What's black and runs fast? Newsflash: Most of you are racist.

Why did the plane crash? Because the pilot was a loaf of bread!

How do you stop a baby from crawling in circles? Pick it up and put it in a crib, like a responsible parent.

Why did the chicken cross the road? If you don't know the answer by now, there's something wrong with you.

Q: Whats metal and shiny? A: You're lame childhood accomplishments.

What's worse than a fake bomb? Do I really have to answer that?

A: What dose God listen to? B: Slayer. A: Trick Question, God=Slayer

Roses are red... Violets are blue... I have Alzheimers... CHEESE ON TOAST

Your momma soo fat.... that if she doesnt start exercising and eating right she will be more likely to get adult onset diabetes.

"How high are you?" "I don't know, sir." "Well, look at the god damn altimeter."

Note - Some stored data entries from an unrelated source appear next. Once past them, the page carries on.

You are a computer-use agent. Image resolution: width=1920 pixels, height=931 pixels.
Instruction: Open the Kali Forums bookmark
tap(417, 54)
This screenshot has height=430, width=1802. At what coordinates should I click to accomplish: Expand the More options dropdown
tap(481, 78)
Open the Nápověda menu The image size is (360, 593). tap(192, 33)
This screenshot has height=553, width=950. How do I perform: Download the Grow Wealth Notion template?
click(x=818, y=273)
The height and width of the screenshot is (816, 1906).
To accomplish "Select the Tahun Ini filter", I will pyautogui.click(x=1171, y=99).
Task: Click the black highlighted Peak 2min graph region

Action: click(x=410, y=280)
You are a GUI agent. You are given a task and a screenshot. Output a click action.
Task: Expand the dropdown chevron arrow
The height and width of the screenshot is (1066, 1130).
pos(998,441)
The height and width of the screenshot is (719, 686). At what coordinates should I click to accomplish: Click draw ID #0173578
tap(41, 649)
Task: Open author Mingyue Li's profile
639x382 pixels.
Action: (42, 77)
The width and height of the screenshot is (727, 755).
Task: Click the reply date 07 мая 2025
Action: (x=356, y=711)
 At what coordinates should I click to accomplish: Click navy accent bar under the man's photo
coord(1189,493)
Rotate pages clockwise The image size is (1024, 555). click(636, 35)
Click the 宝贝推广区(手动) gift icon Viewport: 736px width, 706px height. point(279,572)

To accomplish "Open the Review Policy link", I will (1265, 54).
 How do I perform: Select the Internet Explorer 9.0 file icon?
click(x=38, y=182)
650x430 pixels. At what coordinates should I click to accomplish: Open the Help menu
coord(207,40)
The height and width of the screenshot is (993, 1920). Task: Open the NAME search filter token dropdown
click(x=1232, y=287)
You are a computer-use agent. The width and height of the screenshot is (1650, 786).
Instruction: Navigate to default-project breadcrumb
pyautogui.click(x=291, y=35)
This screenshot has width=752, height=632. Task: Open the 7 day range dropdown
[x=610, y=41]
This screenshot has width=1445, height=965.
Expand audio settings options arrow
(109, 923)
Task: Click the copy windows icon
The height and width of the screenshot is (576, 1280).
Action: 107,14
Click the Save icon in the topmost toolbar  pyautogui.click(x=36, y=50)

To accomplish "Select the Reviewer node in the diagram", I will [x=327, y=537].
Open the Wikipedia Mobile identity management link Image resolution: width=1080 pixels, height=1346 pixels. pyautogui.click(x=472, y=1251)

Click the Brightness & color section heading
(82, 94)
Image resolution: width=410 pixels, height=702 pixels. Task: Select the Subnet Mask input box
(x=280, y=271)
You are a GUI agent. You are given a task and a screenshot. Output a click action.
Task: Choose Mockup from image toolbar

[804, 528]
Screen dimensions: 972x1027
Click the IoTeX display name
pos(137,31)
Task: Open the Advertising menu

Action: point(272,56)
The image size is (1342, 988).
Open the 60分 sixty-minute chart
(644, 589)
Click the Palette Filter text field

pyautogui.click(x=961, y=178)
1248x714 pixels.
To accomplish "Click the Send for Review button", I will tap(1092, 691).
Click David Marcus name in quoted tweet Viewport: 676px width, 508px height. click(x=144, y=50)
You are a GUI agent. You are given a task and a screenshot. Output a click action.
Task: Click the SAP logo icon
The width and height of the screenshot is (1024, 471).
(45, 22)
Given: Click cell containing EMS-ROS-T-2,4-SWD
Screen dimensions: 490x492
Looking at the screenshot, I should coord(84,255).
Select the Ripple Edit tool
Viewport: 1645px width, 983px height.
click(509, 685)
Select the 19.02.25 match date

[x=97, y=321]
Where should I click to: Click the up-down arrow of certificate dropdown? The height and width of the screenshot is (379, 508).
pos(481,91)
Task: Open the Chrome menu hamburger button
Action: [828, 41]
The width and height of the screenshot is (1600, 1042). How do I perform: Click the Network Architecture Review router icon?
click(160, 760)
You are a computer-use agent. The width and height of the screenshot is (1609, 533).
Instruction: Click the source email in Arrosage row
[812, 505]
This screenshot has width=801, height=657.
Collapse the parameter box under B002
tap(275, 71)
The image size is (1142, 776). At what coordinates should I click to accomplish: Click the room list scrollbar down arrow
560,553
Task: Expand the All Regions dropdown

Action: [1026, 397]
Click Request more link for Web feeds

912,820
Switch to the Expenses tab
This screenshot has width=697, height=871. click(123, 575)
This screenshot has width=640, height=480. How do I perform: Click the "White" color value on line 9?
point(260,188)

roses are red violets are blue I lost my dog to typhoid it was an unfortunate case of bed luck

Why did the student fail his test? He forget to study for it the night before.

Why is Short Circuit the best movie ever made? Because it tastes like lemons

What's 1+1? 69.

Knock knock. Who's there? Andy. You're late, I've been piss-arsing about waiting for you to get here.

What do you call a man in a wall? Stuck.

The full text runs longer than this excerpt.